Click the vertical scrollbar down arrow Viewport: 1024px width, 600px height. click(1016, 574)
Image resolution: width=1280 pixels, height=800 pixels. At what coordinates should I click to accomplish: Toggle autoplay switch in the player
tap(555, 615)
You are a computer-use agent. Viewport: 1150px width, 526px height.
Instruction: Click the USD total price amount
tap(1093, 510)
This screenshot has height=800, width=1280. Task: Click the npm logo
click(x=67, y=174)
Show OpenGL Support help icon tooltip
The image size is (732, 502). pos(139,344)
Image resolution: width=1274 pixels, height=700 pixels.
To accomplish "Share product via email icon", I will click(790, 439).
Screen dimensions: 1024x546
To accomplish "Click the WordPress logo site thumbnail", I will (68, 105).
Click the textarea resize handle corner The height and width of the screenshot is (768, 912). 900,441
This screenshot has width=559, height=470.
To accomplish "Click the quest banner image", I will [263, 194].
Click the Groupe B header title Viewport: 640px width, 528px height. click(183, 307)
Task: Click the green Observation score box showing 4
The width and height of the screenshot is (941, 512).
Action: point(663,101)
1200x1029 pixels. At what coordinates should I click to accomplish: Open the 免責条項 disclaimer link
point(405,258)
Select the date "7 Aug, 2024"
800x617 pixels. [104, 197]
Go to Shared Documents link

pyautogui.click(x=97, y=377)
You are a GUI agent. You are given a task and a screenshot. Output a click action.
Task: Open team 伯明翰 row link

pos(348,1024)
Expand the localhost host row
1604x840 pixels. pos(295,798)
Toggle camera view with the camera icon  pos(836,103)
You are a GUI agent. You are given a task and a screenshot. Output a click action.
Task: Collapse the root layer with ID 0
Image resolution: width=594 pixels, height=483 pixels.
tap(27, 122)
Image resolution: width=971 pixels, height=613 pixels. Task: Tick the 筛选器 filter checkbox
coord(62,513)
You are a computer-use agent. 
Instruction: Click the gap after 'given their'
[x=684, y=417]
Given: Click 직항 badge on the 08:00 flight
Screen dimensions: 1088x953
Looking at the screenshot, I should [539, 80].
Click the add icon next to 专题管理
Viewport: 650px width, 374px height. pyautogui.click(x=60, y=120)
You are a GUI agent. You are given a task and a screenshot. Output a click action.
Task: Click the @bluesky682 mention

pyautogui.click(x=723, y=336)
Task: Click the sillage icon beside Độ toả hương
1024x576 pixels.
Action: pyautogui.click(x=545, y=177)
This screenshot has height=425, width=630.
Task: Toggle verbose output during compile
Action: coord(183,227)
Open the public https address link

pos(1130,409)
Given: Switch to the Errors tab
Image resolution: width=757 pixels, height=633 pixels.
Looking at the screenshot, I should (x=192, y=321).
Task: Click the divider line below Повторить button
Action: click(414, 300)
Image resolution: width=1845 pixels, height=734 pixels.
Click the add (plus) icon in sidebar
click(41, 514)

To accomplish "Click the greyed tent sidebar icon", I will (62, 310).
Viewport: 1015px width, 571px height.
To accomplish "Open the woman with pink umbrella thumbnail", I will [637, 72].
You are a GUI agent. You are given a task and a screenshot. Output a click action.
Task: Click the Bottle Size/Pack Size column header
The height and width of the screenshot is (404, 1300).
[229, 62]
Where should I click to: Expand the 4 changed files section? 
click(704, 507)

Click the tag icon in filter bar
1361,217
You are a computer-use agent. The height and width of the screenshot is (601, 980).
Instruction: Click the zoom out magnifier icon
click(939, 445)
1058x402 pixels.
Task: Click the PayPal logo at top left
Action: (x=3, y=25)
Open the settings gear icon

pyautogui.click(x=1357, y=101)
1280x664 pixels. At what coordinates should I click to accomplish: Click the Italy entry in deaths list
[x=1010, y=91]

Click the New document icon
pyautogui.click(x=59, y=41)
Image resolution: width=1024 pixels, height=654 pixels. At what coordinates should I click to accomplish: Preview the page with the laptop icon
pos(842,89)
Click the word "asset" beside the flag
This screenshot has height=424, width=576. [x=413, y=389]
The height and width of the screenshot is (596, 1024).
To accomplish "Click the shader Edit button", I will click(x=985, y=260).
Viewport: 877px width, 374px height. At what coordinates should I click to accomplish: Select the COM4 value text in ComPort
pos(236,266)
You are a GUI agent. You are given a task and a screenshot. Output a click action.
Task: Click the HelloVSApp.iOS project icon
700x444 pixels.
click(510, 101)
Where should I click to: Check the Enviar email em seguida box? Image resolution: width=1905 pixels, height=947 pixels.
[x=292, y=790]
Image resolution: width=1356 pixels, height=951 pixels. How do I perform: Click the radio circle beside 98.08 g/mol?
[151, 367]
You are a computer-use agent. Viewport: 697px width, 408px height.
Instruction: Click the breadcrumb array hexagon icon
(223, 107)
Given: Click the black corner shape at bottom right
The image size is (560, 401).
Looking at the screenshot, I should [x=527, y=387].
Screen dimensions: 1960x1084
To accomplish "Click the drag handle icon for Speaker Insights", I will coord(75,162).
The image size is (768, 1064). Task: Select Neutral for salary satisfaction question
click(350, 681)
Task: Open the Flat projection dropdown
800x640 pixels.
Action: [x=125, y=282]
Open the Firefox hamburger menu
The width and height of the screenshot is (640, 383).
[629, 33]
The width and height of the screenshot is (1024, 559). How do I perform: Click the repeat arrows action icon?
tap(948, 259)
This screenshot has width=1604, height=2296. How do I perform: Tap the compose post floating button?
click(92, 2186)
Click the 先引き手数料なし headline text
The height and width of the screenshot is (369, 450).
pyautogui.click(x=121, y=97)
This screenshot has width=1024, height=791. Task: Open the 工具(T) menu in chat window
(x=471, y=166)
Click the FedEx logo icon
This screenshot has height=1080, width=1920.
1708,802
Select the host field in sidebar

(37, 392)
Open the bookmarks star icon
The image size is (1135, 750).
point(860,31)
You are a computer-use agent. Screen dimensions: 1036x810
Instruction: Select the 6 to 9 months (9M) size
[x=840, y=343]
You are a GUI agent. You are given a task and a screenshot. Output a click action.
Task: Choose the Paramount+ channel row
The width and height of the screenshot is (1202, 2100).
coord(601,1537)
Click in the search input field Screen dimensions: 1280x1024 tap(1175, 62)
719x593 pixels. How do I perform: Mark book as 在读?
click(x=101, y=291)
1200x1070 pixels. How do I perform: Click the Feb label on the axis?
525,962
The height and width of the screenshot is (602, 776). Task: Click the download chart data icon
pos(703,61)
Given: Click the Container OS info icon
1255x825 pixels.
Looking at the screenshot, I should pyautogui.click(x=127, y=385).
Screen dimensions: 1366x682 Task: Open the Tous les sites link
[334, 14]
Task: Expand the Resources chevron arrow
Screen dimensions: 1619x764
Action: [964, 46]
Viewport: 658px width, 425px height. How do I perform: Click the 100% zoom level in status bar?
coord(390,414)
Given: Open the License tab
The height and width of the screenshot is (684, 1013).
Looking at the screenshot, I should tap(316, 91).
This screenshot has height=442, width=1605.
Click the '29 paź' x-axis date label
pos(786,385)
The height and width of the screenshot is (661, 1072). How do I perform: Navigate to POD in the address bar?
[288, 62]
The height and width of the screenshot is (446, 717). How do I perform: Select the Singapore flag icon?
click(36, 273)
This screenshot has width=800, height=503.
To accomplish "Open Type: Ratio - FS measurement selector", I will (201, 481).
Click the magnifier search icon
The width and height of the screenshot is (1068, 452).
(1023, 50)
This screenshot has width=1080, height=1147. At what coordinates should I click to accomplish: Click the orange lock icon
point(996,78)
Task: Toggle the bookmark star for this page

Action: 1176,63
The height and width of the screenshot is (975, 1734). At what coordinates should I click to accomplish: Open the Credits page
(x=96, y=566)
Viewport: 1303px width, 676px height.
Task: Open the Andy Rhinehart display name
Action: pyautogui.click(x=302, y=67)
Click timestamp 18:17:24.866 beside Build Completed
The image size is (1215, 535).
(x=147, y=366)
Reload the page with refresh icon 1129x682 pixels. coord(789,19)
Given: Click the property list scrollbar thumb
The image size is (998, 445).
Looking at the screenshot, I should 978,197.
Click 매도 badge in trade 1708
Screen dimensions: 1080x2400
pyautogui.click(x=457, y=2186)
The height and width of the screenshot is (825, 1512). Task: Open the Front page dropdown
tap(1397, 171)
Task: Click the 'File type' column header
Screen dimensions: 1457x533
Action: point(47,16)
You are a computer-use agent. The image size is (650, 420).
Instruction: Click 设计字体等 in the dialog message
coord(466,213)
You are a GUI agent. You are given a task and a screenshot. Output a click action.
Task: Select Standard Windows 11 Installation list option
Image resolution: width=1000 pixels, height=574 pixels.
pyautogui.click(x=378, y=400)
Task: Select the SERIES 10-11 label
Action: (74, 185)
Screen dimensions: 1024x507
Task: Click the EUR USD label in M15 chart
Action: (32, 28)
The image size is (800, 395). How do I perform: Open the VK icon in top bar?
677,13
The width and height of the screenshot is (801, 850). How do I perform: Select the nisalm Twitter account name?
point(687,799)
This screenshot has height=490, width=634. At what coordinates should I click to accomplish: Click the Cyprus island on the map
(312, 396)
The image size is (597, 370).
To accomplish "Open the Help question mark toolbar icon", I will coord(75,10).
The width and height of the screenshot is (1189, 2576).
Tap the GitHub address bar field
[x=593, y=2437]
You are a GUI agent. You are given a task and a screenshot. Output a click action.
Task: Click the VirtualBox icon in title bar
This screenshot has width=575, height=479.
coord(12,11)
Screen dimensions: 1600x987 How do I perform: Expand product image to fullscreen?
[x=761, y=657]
▬▬▬▬▬▬
> **WHAT YOU SHOULD DO**
Copy range, inclusive: the line holding "Toggle camera view" to the line holding "Task: Click the sillage". Reproduce exactly those lines of the records above and no others.

> **ANSWER TO THIS EXERCISE**
Toggle camera view with the camera icon  pos(836,103)
You are a GUI agent. You are given a task and a screenshot. Output a click action.
Task: Collapse the root layer with ID 0
Image resolution: width=594 pixels, height=483 pixels.
tap(27, 122)
Image resolution: width=971 pixels, height=613 pixels. Task: Tick the 筛选器 filter checkbox
coord(62,513)
You are a computer-use agent. 
Instruction: Click the gap after 'given their'
[x=684, y=417]
Given: Click 직항 badge on the 08:00 flight
Screen dimensions: 1088x953
Looking at the screenshot, I should [539, 80].
Click the add icon next to 专题管理
Viewport: 650px width, 374px height. pyautogui.click(x=60, y=120)
You are a GUI agent. You are given a task and a screenshot. Output a click action.
Task: Click the @bluesky682 mention

pyautogui.click(x=723, y=336)
Task: Click the sillage icon beside Độ toả hương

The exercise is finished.